- _Task to carry out_
Copy the material word for word, from the line that contains "Click the Sub Heading cell for Administration" through the end of the material, and omit the pictures.

(Word and item position data)
-- Begin --

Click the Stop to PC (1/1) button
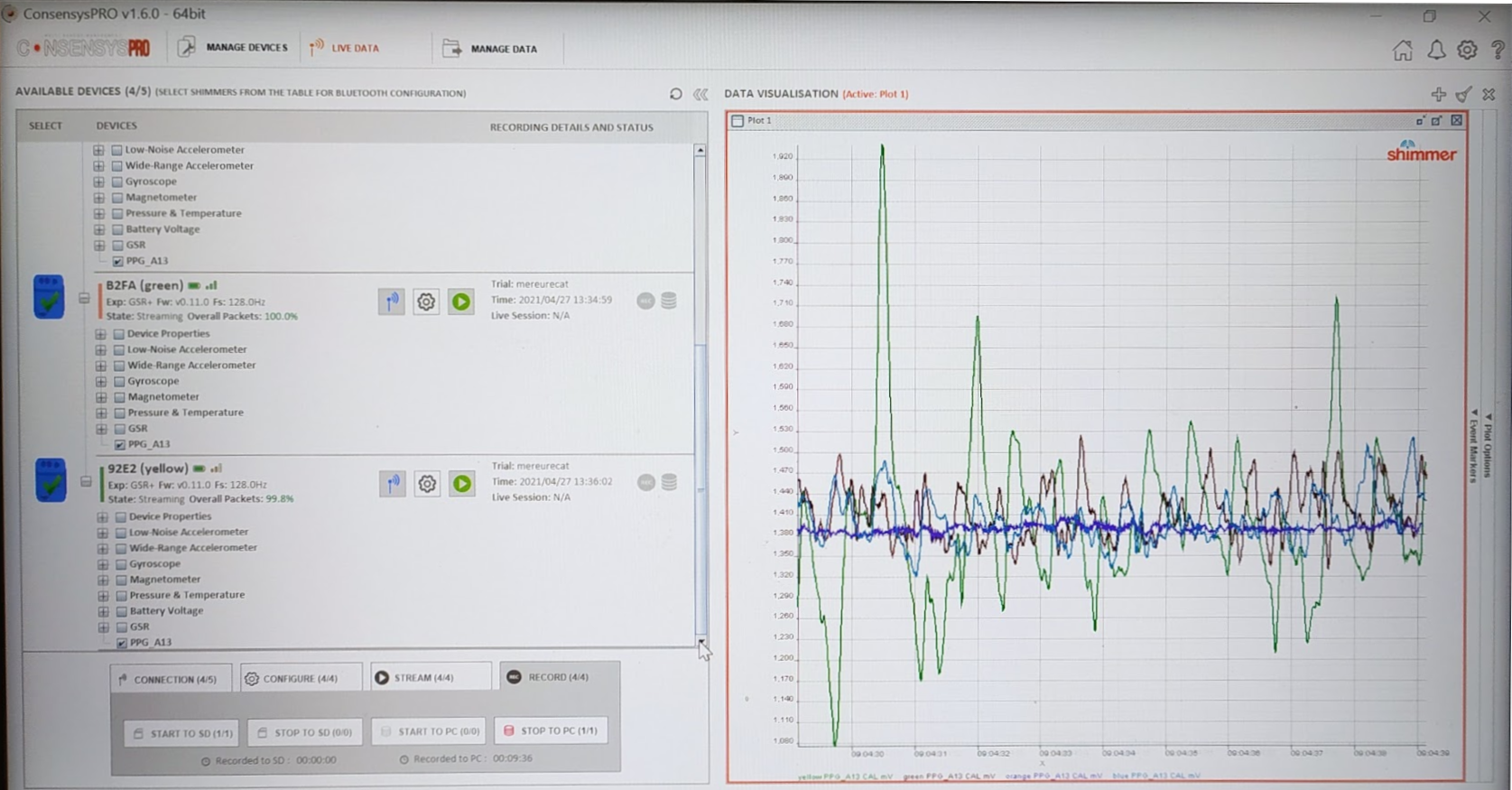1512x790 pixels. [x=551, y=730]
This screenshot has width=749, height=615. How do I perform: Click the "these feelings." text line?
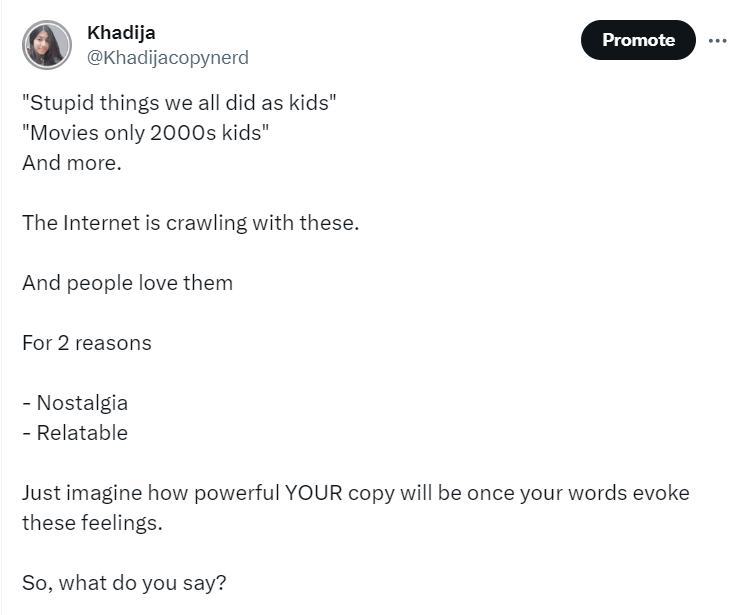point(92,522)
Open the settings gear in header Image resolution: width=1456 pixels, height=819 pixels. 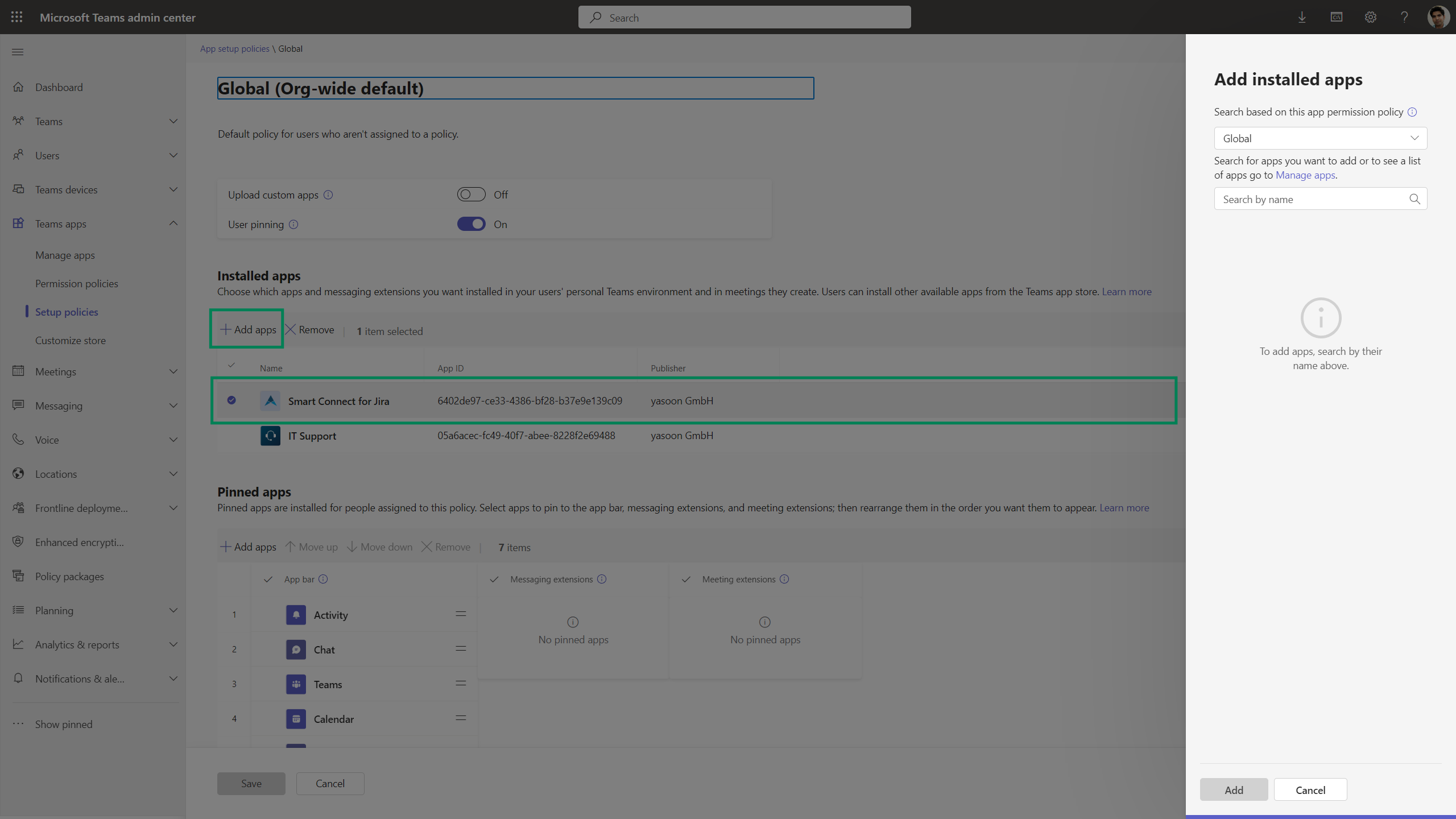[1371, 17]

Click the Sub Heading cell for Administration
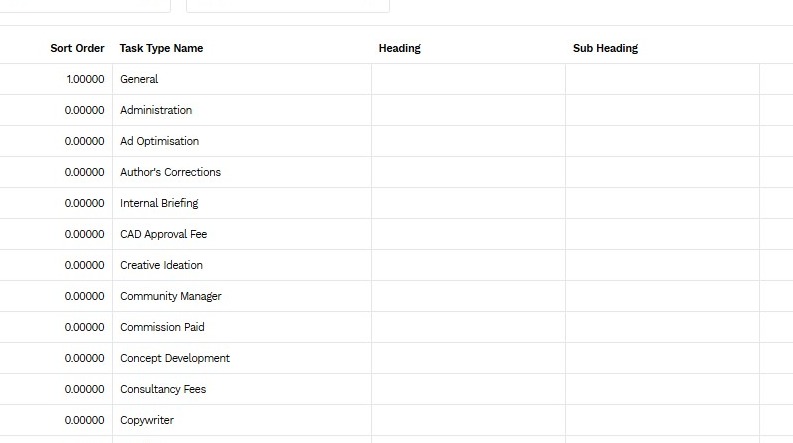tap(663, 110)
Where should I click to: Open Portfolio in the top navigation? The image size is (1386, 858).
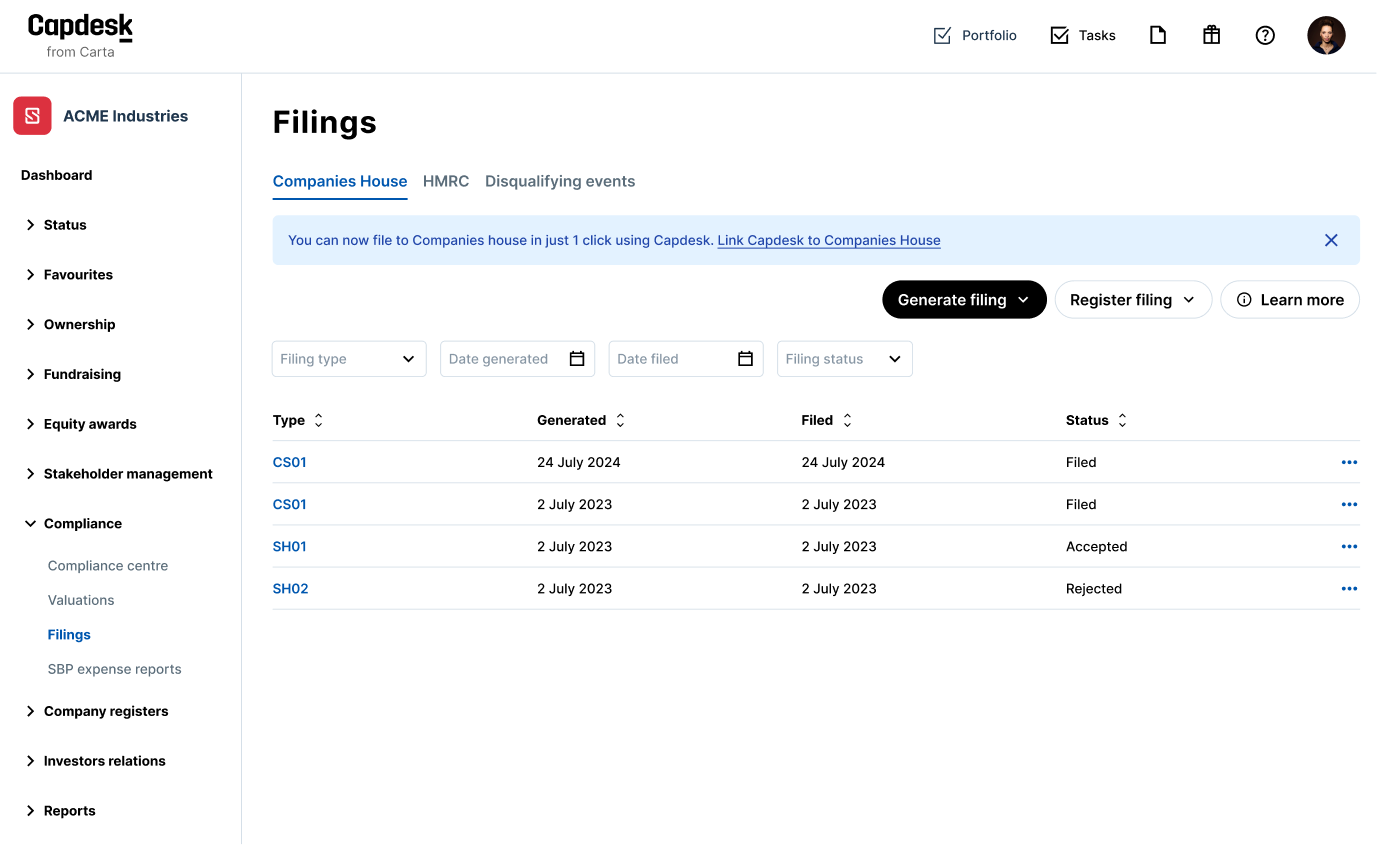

-- End --

- _Result_
Click the Sub Heading cell for Administration
tap(663, 110)
Where should I click to: Open Portfolio in the top navigation? The image size is (1386, 858).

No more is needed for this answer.